▶ _Goal of the exercise_
Every entry in the data below needs to be repeated exactly.

▶ _Dataset extract_

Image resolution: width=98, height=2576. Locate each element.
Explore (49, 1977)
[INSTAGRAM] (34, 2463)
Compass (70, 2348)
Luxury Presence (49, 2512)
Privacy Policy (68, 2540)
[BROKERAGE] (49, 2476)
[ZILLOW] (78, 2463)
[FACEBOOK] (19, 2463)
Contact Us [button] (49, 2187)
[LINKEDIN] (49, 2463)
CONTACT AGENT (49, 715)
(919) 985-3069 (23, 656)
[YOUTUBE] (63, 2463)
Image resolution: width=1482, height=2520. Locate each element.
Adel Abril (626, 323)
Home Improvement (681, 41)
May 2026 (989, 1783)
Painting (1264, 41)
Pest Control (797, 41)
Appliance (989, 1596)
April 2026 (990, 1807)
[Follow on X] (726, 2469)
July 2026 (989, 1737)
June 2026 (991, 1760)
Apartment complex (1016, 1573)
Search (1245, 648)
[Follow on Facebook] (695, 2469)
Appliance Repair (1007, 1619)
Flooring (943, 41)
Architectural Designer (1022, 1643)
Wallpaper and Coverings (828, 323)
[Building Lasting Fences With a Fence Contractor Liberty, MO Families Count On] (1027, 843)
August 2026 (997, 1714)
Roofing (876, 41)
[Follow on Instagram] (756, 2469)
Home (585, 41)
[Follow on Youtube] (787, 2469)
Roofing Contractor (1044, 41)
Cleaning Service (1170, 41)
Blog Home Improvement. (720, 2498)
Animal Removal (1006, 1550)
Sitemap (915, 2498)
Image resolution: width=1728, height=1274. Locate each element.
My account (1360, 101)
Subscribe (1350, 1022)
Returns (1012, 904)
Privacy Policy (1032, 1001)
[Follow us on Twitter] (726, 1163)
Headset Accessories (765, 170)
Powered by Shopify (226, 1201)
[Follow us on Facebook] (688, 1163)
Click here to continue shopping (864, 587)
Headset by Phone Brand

▶ _Solved problem_
Image resolution: width=98, height=2576. Locate each element.
Explore (49, 1977)
[INSTAGRAM] (34, 2463)
Compass (70, 2348)
Luxury Presence (49, 2512)
Privacy Policy (68, 2540)
[BROKERAGE] (49, 2476)
[ZILLOW] (78, 2463)
[FACEBOOK] (19, 2463)
Contact Us [button] (49, 2187)
[LINKEDIN] (49, 2463)
CONTACT AGENT (49, 715)
(919) 985-3069 (23, 656)
[YOUTUBE] (63, 2463)
Image resolution: width=1482, height=2520. Locate each element.
Adel Abril (626, 323)
Home Improvement (681, 41)
May 2026 (989, 1783)
Painting (1264, 41)
Pest Control (797, 41)
Appliance (989, 1596)
April 2026 (990, 1807)
[Follow on X] (726, 2469)
July 2026 (989, 1737)
June 2026 (991, 1760)
Apartment complex (1016, 1573)
Search (1245, 648)
[Follow on Facebook] (695, 2469)
Appliance Repair (1007, 1619)
Flooring (943, 41)
Architectural Designer (1022, 1643)
Wallpaper and Coverings (828, 323)
[Building Lasting Fences With a Fence Contractor Liberty, MO Families Count On] (1027, 843)
August 2026 (997, 1714)
Roofing (876, 41)
[Follow on Instagram] (756, 2469)
Home (585, 41)
[Follow on Youtube] (787, 2469)
Roofing Contractor (1044, 41)
Cleaning Service (1170, 41)
Blog Home Improvement. (720, 2498)
Animal Removal (1006, 1550)
Sitemap (915, 2498)
Image resolution: width=1728, height=1274. Locate each element.
My account (1360, 101)
Subscribe (1350, 1022)
Returns (1012, 904)
Privacy Policy (1032, 1001)
[Follow us on Twitter] (726, 1163)
Headset Accessories (765, 170)
Powered by Shopify (226, 1201)
[Follow us on Facebook] (688, 1163)
Click here to continue shopping (864, 587)
Headset by Phone Brand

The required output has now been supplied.